Essex Sound and Video Archive secures Heritage Lottery Fund grant

Essex Sound and Video Archive secures Heritage Lottery Fund grant

Lacquer disk recording of Essex Youth Orchestra
Lacquer disk recording of Essex Youth Orchestra Essex County Council

Over three years, starting this autumn, the project will digitise and catalogue many of the historically significant sound and video recordings in the Essex Sound and Video Archive, using them to help people in Essex develop and enhance their sense of place. Focussing primarily on oral history interviews, these recordings reveal the remarkable experiences of everyday people over the last century.

The project will work with community groups in villages and towns throughout Essex, helping them to reflect upon where they live by engaging with the recordings. Each group will create a sound montage of clips about their community from the Archive. The montage will then be installed on a sonic park bench. Whether placed on a village green, by the seaside, or in a shopping district, at the press of a button anyone will be able to listen to recordings from the past tell the story of where they are sitting.

The You Are Hear project team will also consult the public about which sounds of twenty-first-century Essex should be captured and archived. Based on these suggestions, an online audio map will enable comparisons between the historic sounds in the Archive and new sounds recorded during the project.

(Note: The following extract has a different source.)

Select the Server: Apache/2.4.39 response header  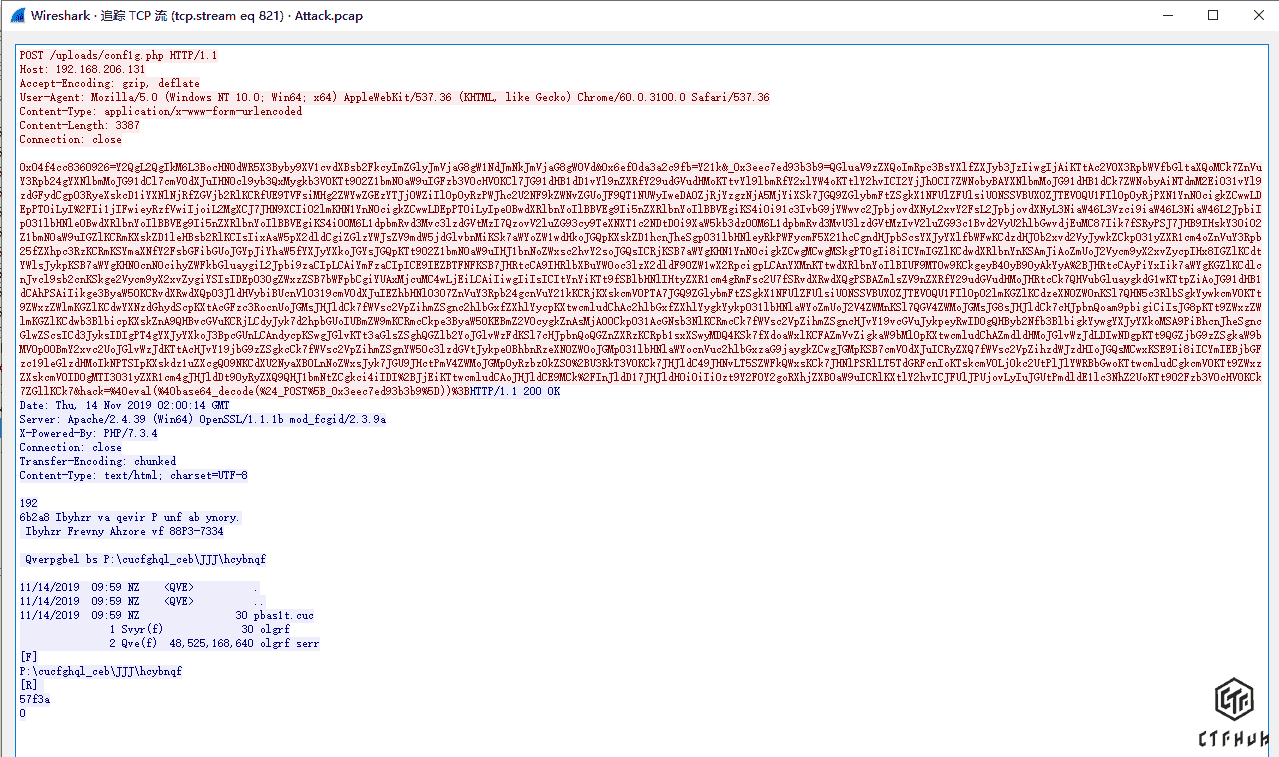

Lastly, tours of interactive audio / video kiosks and sonic benches will showcase more recordings from the archive, reaching every corner of the county.

County Councillor Roger Hirst, Cabinet Member for Customer Services, Libraries, Planning and the Environment said: "Digitisation of these irreplaceable records will safeguard them for future generations. Once digitised, they will be posted online for all to freely enjoy, without having to travel to the Essex Record Office in Chelmsford to hear them."

Robyn Llewellyn, Head of Heritage Lottery Fund East of England, said: "From local accents to a nationally significant collection of folk music, the Essex Record Office holds the key to over a century of our county’s sounds. Thanks to National Lottery players we’re delighted to support this project which will enable even more people to benefit from this immersive connection to Essex’s heritage and ensure these sounds can be heard by generations to come."

The Essex Heritage Trust and the Friends of Historic Essex will also contribute grants towards the project.

About the Essex Sound and Video Archive

The Essex Sound and Video Archive was established at the Essex Record Office in 1987. One of the most important audio-visual archives in the UK, its unique collections range from oral history, radio broadcasts, talking magazines, and dialect recordings to folk, classical, jazz and popular music from Essex. They date from 1905 to the present. Whether on 78rpm shellac discs, open reel tapes, cassettes, mini-discs, video tapes, or other historic formats, the Archive aims to preserve and make freely available any sound or video recording that reveals life and culture in Essex.

The digitised recordings will be available through the Essex Record Office’s online catalogue, Seax.

Sample recordings which have been cleared for publication are available on the Essex Record Office blog.